### Rows from a dataset:
__________________________________________________

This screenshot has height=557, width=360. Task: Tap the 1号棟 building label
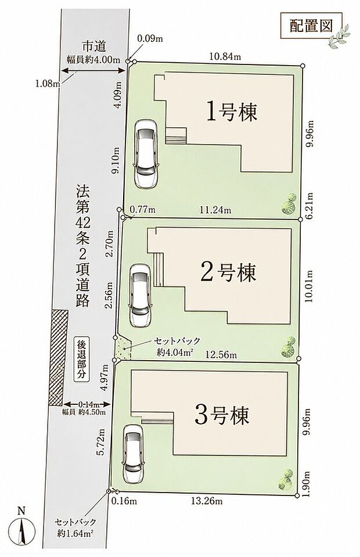pyautogui.click(x=231, y=113)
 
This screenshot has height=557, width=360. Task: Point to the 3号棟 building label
pyautogui.click(x=222, y=415)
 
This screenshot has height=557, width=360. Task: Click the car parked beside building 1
pyautogui.click(x=145, y=153)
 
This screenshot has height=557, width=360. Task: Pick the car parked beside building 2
pyautogui.click(x=141, y=295)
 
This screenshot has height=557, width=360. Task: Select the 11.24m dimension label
pyautogui.click(x=215, y=210)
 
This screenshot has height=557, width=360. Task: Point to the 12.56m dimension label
pyautogui.click(x=221, y=354)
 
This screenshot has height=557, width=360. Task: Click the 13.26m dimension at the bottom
pyautogui.click(x=207, y=501)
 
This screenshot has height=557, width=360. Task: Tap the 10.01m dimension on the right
pyautogui.click(x=309, y=286)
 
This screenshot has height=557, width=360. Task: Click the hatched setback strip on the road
pyautogui.click(x=58, y=357)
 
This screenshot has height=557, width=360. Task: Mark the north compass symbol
pyautogui.click(x=22, y=529)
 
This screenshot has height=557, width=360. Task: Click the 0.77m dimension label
pyautogui.click(x=142, y=210)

__________________________________________________

### Goal of the exercise:
Rewrite all of the records above with every "dimension" changed to "measurement" and nothing else altered, leaving out the pictures.

### Full answer:
This screenshot has height=557, width=360. Task: Tap the 1号棟 building label
pyautogui.click(x=231, y=113)
 
This screenshot has height=557, width=360. Task: Point to the 3号棟 building label
pyautogui.click(x=222, y=415)
 
This screenshot has height=557, width=360. Task: Click the car parked beside building 1
pyautogui.click(x=145, y=153)
 
This screenshot has height=557, width=360. Task: Pick the car parked beside building 2
pyautogui.click(x=141, y=295)
 
This screenshot has height=557, width=360. Task: Select the 11.24m measurement label
pyautogui.click(x=215, y=210)
 
This screenshot has height=557, width=360. Task: Point to the 12.56m measurement label
pyautogui.click(x=221, y=354)
 
This screenshot has height=557, width=360. Task: Click the 13.26m measurement at the bottom
pyautogui.click(x=207, y=501)
 
This screenshot has height=557, width=360. Task: Tap the 10.01m measurement on the right
pyautogui.click(x=309, y=286)
 
This screenshot has height=557, width=360. Task: Click the hatched setback strip on the road
pyautogui.click(x=58, y=357)
 
This screenshot has height=557, width=360. Task: Mark the north compass symbol
pyautogui.click(x=22, y=529)
 
This screenshot has height=557, width=360. Task: Click the 0.77m measurement label
pyautogui.click(x=142, y=210)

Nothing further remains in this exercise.